At the same time, he insisted on my observing certain precepts which even an elderly Orthodox Jew is not obliged to perform under Mosaic Law, but which muyst be heeded becuase of tradition. For instance, he taught me to hold on to my yarmulke at night, so as to keep it from slipping off my head while I slept. At the Festival of Purim I was supposed to do eighteen somersaults on the table in obedience to a certain ritual. During the Passover Seder he directed me in observing the ritual down to the last detail, and until the crack of dawn. On Yom kippur, I had to abstain from food until noon and to move about in my stocking feet thoughout the day. During the Feast of Tabernacles, I had to sleep in the booth even when it was freezing weather. I was adjured to comb my sidecurls once, and only once a week, on the eve of the Sabbath, when I also had to accompany my father to the ritual baths and have my head completely shaved. And other such virtues.
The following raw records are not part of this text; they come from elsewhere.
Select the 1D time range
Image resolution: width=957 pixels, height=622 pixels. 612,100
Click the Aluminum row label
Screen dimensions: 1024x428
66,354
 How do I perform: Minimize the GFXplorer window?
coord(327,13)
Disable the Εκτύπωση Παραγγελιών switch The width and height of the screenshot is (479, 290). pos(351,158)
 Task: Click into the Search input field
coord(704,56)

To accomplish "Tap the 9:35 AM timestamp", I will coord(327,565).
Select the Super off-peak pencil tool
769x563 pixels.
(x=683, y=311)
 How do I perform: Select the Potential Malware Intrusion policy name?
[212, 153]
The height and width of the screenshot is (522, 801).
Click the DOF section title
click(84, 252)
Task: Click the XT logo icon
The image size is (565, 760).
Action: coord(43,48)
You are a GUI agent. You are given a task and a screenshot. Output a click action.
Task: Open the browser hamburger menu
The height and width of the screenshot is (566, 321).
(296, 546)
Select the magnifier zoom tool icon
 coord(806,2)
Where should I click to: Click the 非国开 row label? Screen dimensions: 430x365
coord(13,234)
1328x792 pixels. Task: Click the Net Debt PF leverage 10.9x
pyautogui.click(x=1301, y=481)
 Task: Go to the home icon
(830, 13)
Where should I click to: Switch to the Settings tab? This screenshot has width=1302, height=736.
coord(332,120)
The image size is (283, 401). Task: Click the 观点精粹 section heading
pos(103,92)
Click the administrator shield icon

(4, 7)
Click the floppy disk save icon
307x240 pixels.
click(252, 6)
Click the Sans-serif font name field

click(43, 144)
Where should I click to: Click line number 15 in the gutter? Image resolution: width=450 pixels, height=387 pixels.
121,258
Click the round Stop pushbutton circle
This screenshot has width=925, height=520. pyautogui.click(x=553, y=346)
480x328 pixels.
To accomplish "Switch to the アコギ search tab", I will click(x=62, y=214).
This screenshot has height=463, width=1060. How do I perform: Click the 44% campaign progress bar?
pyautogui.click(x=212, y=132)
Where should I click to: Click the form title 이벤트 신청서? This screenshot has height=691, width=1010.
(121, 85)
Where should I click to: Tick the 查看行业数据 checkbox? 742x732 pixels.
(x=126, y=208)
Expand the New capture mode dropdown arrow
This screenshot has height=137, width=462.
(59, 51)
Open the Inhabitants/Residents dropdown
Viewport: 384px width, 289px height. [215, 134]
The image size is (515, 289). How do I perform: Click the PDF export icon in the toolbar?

This is followed by a passage describing the riual baths that hints at things more ominuous:
"I could describe still other bizzare scenes for you ... but to my father, such practices were the quintessence of Judaism."
Now back when Linetski was writing, the Ashkenazic Jewish world was split into roughly 3 camps: The Hasidim, the Misnagim (what we might call today the "yeshivish") and the Reformers/Maskilim. Linetski was in the Reform/Maskil camp, but he doesn't apparently have much to say about the Misnagim. Maybe that's becuase they were less numerous in Poland than they were in other places (like Lithuania.) But today, there are really only two basic camps, because the Misnagim, for all their original violent opposition to Hasidic superstition, have by now more or less embraced many Hasidic practices and even viewpoints. I say this from the vantage of 30 years of close observation of an Orthodox Jewish community that had very little Hasidic influence when I first started observing them, but today they are virtually one and the same as Hasidim. The differences are superficial matters of ritual, and the fact that in this community, they still value their menfolk having careers and earning an honest living. (But, to be honest, some Hasidim earn an honest living, too. I'm thinking of a couple in Midtown Manhattan 20 years ago who had a camera store and actually gave me a fair price without too much of the BS that passed for marketing tacticis in that industry.)
Alas, today Linetski doesn't get the recognition he deserves. Everybody knows about Shalom and the Tevya Tales, but who knows about Linetski and The Polish Boy? Google him and see what I mean. The phrase descrining him is "obscure 19th century Yiddish writer." Well, I think that Isaac Joel Linetski's spiritula descendants should work to lift his memory from obscurity.